China is hoping to break the stereotype of general aviation (GA) as a luxury tool and further promote its use in areas like medical services and transport. Fan Huitao, member of the Chinese Academy of Engineering and a member of the government’s National People Congress (NPC), told reporters that GA would be an economic growth point in China, just like the automobile industry.
Fan said compared to developed countries like the United States, which has a landmass similar to China's, the utility for GA is still very low and there is a huge potential in China to fill in the gap. The average flying hours in the United States is at about 30 million hours annually; in China, however, it is at around 941,000 hours. In fact, according to the Civil Aviation Administration of China (CAAC), the numbers slid in February to 35,000 hours, down 33.9 percent year on year.
He highlighted that areas of development include agricultural and forestry inspections, which cannot be effectively done by satellite technology. China has about 2 million sq km of forest, the inland water body area exceeds 100,000 square km of water bodies, 400,000 km of rivers, and oil and gas pipelines exceeding 100,000 km, all of which can be surveyed by aircraft and helicopters.

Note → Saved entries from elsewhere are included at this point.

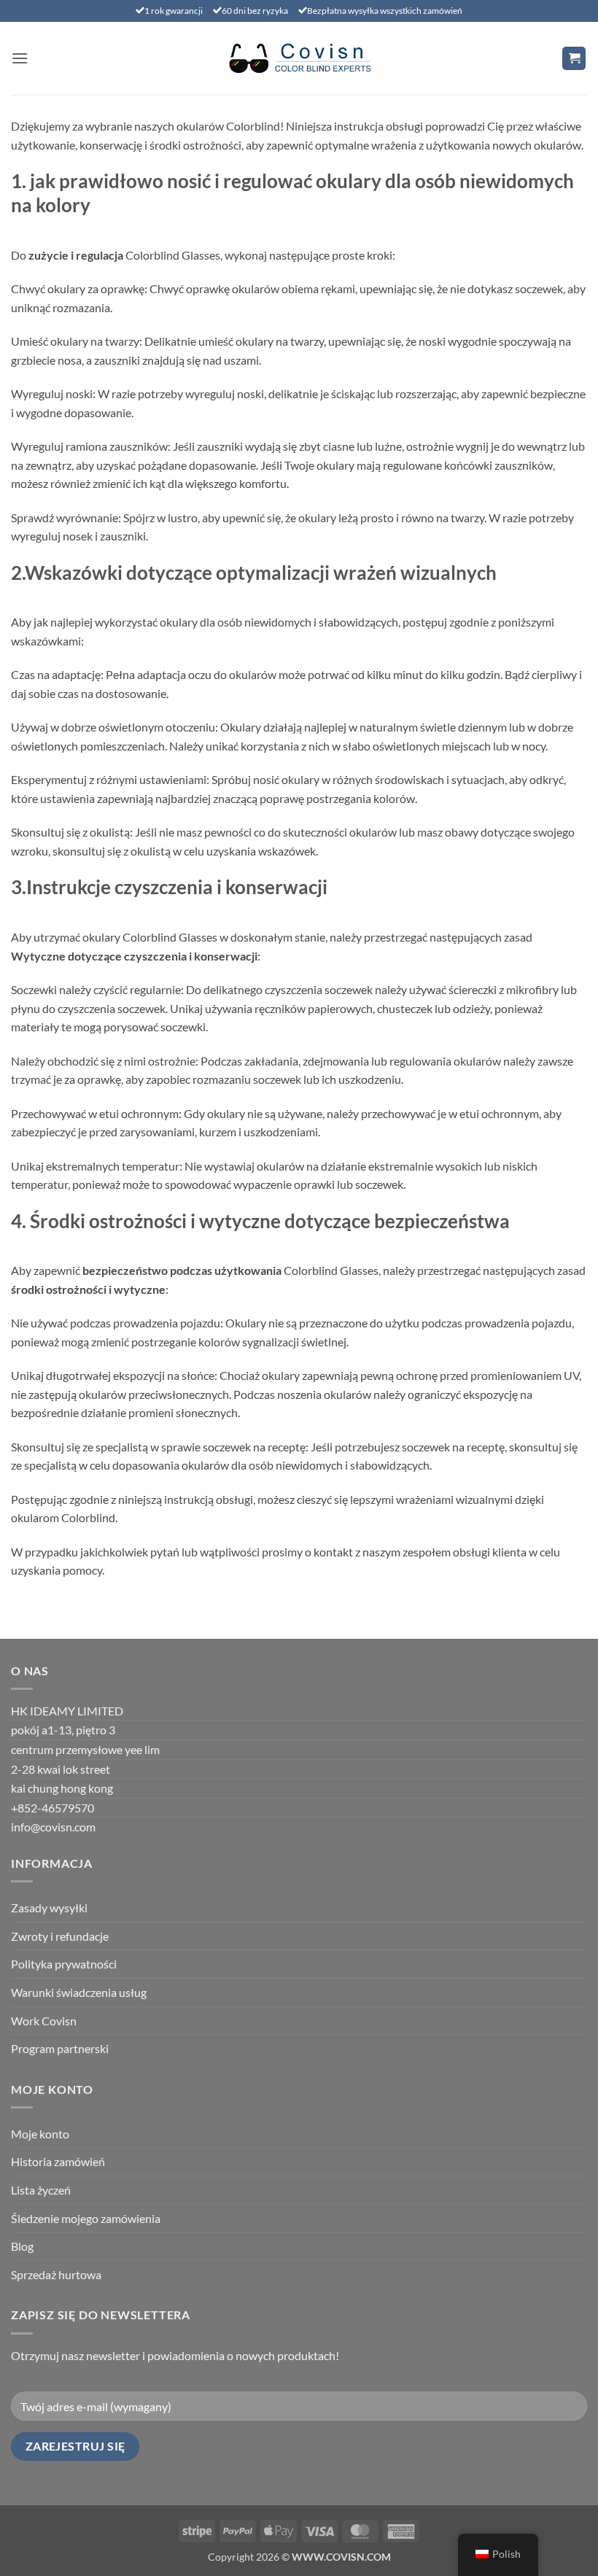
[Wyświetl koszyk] (574, 59)
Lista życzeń (41, 2190)
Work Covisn (44, 2021)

With the growing rate of road accidents in China, air medical services stands as another area of potential for the world’s second largest road network. Fan hopes China develops an emergency rescue system like that in the U.S., where victims of a casualty can reach any emergency center within one hour, and urge urban planners to factor such facilities and accessibility in their urban masterplans.
While Fan thinks that there is still some distance away from China’s grand plan of building 500 GA airports and clocking 2 million annual flight hours by 2020, he suggests that China’s low-level airspace should be decentralized into provincial/local airspace for specific general aviation activities, and let the local government promote and develop its own GA infrastructure and industry.
Similarly, he also thinks that the government should promote education and training for aviation-related careers such as pilots, air traffic controllers, and these efforts should be channeled through the respective provincial governments.